At this point, the Dog enters and “begins sniffing about.” It is apparent that both the Vicar and General Hotham have kept the Dog at one time or another. As the General puts it, he turns up “like the prodigal son,” stays one or two weeks, and then is off again, “cool as you please.” Alan takes the Dog along as he sets out on his quest.

After a brief scene in the saloon of a channel steamer, in which Alan meets the First and Second Journalists, the remaining two scenes of the act take place in the kingdom of Ostnia. There he witnesses preparations for the execution of several political prisoners. As the prisoners are led onstage with their wives and mothers, the Master of Ceremonies and the king of Ostnia discuss the matter as if it were itself a bit of show business, critiquing the previous execution and settling plans for the one now under way. Although the king is both apologetic and sympathetic, he carries out the execution with a gold revolver (amid Latin invocations to Zeus and Mars). The ladies of the court serve champagne and cakes as the queen attempts to comfort the bereaved wives and mothers. One of the women shouts “Murderers!!” and is “instantly and politely removed by footmen” as several courtiers “cough and look at the ceiling in pained embarrassment.” Alan Norman and the two Journalists enter to enquire after Sir Francis. No one seems to have heard of him, but the king suggests that they try the red light district. They do, but do not find Sir Francis among the prostitutes and drug addicts of Ostnia.

The second act opens in Westland, a highly politicized and militarized lunatic asylum. At the back of the stage, overlooking the lunatics, there is a large portrait of a man in uniform, beneath which “Our Leader” is written. Instead of a face, the Leader of the Lunatics has a loudspeaker. Two medical officers push Alan onstage in a wheelchair and leave him with the lunatics, bound in a straitjacket. The Leader of the Lunatics, through the loudspeaker, makes a blatantly paranoid speech against the threats to the safety of their homeland. Noticing that he does not cheer their leader, various lunatics threaten Alan, but the Journalists and the Dog succeed in rescuing him. Sir Francis Crewe is not to be found among the lunatics of Westland.

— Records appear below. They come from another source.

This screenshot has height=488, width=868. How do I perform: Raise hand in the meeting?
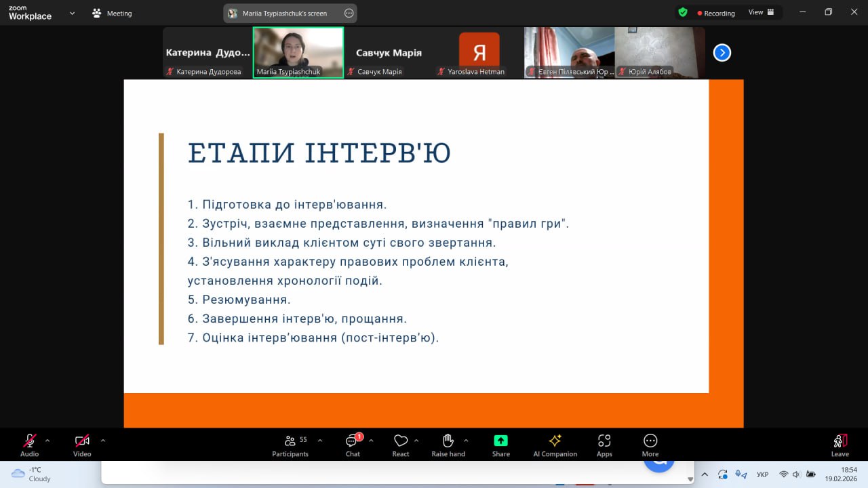[448, 445]
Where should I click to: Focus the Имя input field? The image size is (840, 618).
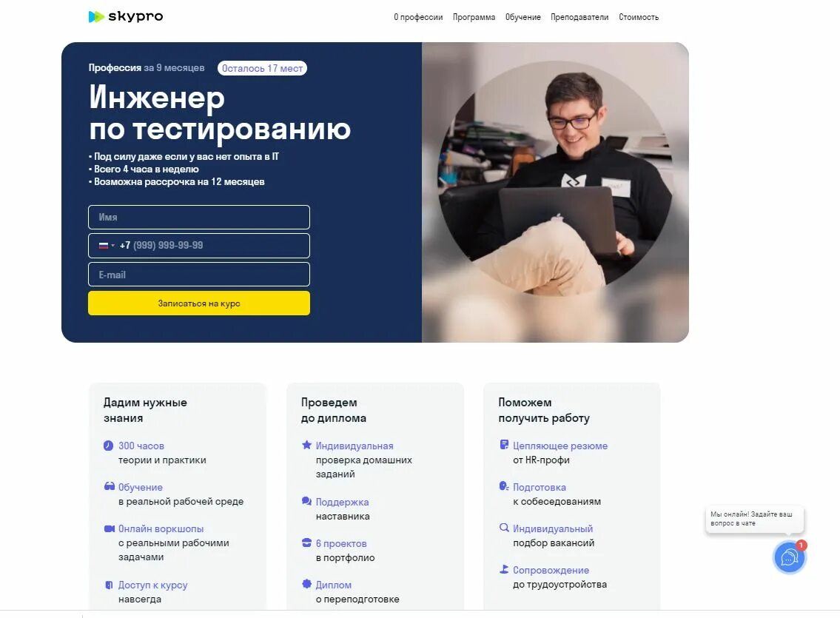coord(199,217)
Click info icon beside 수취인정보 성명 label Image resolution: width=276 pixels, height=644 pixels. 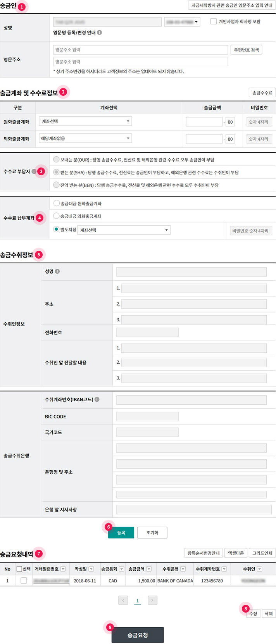click(57, 271)
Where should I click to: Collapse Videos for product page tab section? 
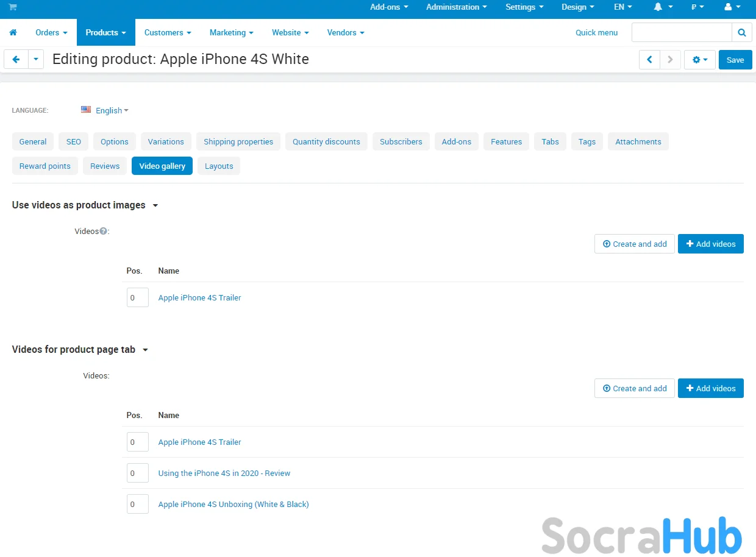click(145, 350)
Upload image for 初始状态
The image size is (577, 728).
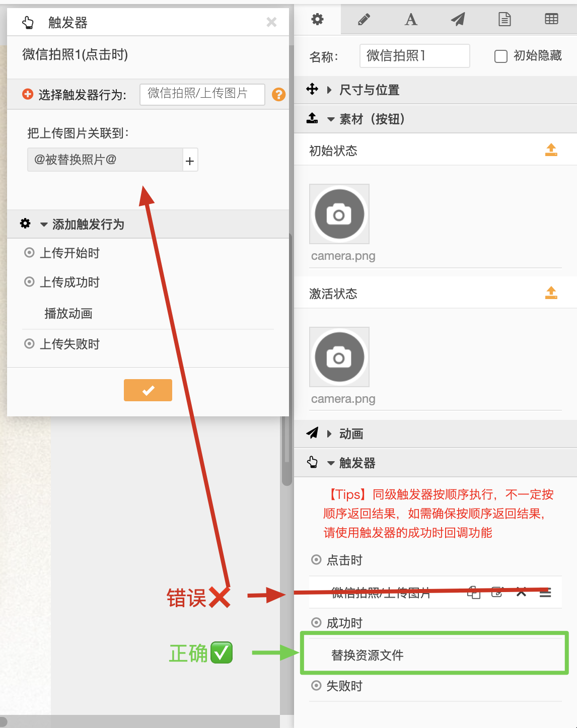point(551,150)
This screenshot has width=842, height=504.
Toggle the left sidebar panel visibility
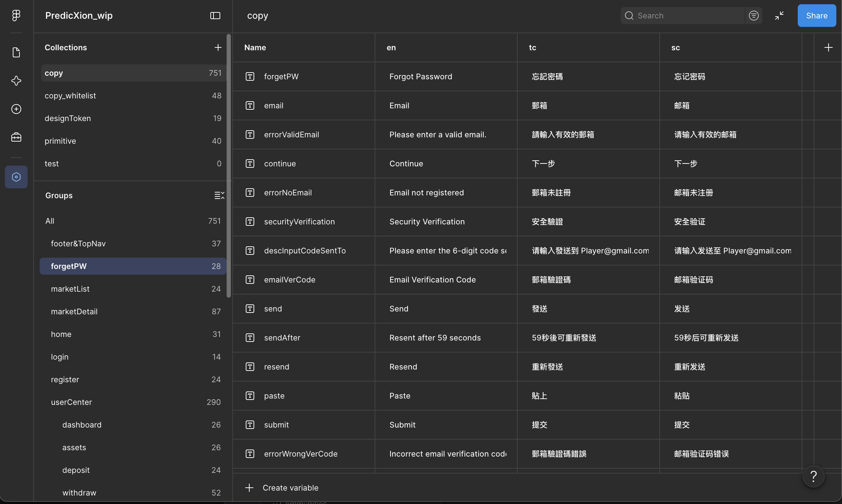click(x=215, y=16)
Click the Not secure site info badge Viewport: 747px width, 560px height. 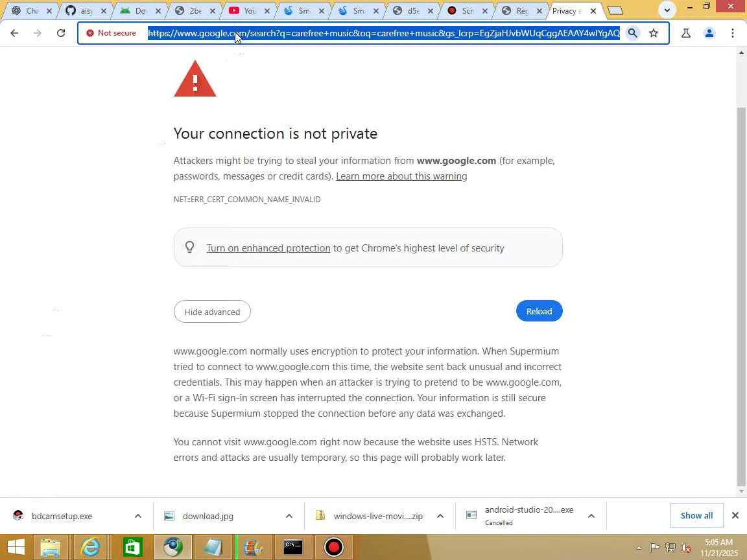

During a transitional scene in a railway car, Grubstein, a shady sort of profiteering financier, suggests that they look in Paradise Park. There, the stage is set to resemble “a beautifully-kept lawn,” and a number of people are walking about in sports clothes or pushing themselves about in wheelchairs. Paradise Park is the haunt of poets, lovers, and hypochondriacs; they are all too self-involved to know the whereabouts of Sir Francis Crewe.

The third and final act takes place in the Ninevah Hotel, located, as the introductory chorus tells us, in “a center of culture.” Alan, the Journalists, and, after some squabbling with the hotel staff, the Dog all make their way to the restaurant. A revue is in progress, representing “all that is mechanical, shallow, silly, hideous and unbearably tragic in the antics of a modern cabaret.” When Miss Lou Vipond appears onstage, Alan Norman exclaims, “By Jove, she’s a stunner.” Despite the warning of the journalists—“she’s brought enough good men to their ruin”—Alan immediately forgets Miss Iris Crewe and falls in love with Miss Vipond. He goes off in search of flowers.

In the following scene, the stage is divided in half. To the right is Miss Vipond’s bedroom, to the left the corridor outside. When the curtain rises, the corridor is lit, revealing the Dog, off in a corner. The hotel manager and a caravan of waitresses, pages, and chambermaids carry onstage an array of champagne, frocks, and furs for Miss Vipond. The lighting shifts as the scene progresses to the bedroom. Alan is embracing Miss Vipond, who is “a shopwindow dummy, very beautifully dressed.” They carry on an amorous conversation. (When Miss Vipond speaks, Alan runs behind her and speaks for her in falsetto.) As Alan begins to undress Miss Vipond, the lights come up on the Dog, who, after a lengthy satiric monologue, takes off his dogskin, lays it aside, and exits as Sir Francis.

At this point, the manager enters and presents Alan with a bill. Alan cannot pay it, and the manager exits to get the police. When Sir Francis slips back onstage to retrieve his disguise, Alan recognizes him as the object of his quest. After a brief moment of elation, he remembers that the Manager is returning with the police. At Sir Francis’s suggestion, he dons the dog costume and slips past the Manager and the police.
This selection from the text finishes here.